Beantworte es dir doch selbst: Was hat man immer? Richtig, Platzmangel im Inventar!
Wenn du jetzt mal auf Vorrat kaufst, dann hat man 4 Stacks a 5 Tränke pro Sorte, also insgesamt 20 Mana und 20 Heiltränke. Das sind ACHT Slots, die dafür drauf gehen, grade beim Farmen ist der Platz doch immer knapp.

Als Ingi hat man nun den Vorteil quasi einen 20er Stack pro Sorte rumzuschleppen, das sind nur Zwei Slots! So musst du nicht nach jedem Raid neue Tränke einkaufen!


----------



## Grimmrog (2. November 2007)

genau der einzige Vorteil liegt darin, mehr Tränke mit sich rumschleppen zu können.

P.S. es sind übrigens KEINE Aufladungen der Heiltrankeinspritzung, ihr könntet diese auch einzeln verkaufen, so kann man also quasi seinen angeissenen Stack auffüllen wenn man welche kaufen will, bzw man kann den Stakc voll machen und den rest auf der Bank lassen.


----------



## Aribef (6. November 2007)

Ich war mehrmals Farmen... insgesamt wohl schon 12stunden... ca 20 von Rezept:Großen Arkanschutztrank und ka vielleicht 10 von diesem raren schneiderei muster... aber kein Bauplan.. naja.... bisher hab ich jedes Rezept gefarmt bekomm... (4std Teufelseisengewehr, 1,5std Khoriumzielfernrohr) warum brauch man so lang für dan Drachling???

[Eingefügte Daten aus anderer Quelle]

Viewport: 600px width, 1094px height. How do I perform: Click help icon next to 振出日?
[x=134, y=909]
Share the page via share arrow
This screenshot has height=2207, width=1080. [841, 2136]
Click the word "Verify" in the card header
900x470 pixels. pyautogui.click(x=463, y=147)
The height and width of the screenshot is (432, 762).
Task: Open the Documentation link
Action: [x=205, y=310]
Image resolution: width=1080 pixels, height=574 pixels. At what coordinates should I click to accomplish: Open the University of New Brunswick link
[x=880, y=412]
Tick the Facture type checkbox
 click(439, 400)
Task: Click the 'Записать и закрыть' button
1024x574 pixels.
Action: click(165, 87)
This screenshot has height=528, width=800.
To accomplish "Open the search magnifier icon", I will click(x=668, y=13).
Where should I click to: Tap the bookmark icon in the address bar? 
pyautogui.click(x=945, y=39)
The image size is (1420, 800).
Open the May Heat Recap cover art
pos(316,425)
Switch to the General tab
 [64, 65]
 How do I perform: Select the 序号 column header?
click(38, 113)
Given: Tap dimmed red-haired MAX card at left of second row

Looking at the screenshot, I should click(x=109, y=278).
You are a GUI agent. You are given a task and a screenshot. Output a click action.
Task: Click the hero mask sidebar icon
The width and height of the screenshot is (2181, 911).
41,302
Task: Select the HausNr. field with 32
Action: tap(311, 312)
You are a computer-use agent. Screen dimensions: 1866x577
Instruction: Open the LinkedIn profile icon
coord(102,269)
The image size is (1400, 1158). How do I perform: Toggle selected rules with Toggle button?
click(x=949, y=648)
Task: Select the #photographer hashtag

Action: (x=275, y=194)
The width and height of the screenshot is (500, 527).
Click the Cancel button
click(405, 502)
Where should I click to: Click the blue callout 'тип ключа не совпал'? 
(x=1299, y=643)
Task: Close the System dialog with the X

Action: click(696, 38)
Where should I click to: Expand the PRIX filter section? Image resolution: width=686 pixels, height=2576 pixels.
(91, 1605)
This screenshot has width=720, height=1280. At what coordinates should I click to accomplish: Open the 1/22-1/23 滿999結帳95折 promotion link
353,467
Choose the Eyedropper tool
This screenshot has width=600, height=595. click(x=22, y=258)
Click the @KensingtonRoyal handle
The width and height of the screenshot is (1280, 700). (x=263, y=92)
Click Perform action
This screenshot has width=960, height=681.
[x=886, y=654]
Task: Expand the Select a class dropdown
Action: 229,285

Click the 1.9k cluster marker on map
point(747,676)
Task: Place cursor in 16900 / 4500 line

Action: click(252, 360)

aber ich bleib dran, sofern ich bock und zeit finde...


----------



## Grimmrog (6. November 2007)

naja lass dir den drachling halt von nem andern Ingi bauen wenn er den  bauplan hat (klar man will ja eigentlich imemr, daß d steht, daß er von einem selbst gebaut ist, udn auch die innere Perfektion verlangt ja daß man alle Pläne hat^^)
aber so ist das weitaus weniger stressig.

"1,5std Khoriumzielfernrohr" boah ich hasse euch alle XD"


bin bei ca 5h und habs noch immer net, und das muss man bei manaschmeide Duro farmen, udn dropt nur bei dens chützen, oder irre ich mich und hab die ganze Zeit umsonst gefarmt?


----------



## Aribef (7. November 2007)

Jo bei manaschmiede duro ist es mir auch gedropt bei den jagdschützen... bei den bogenschützen hab ichs erst gar nicht versucht... ich bin immer einmal um duro rum gerant... angefangen mit dem weg von dem man kommt, dann rechts rum weiter wo auch dieser schwarz gekleidete rum läuft, dann weiter rum um die schmiede da stehen auch nochmal recht verlassen ca 5stk (da ist es mir dann gedropt xD) joa und dann weiter bis zu dem punkt wo sie vor so einem eingang setehn, dann ist der anfangs-weg wieder gespawnt und so weiter.. ging recht entspannend.. wenn mans so bezeichnen kann xD


----------



## Grimmrog (7. November 2007)

Dann hat ich bisher einfach nie luck, oh man das nervt -.-
naja dann farm ich weiter wenns neue patch kommt, momentan ist mir die lust vergangen.


----------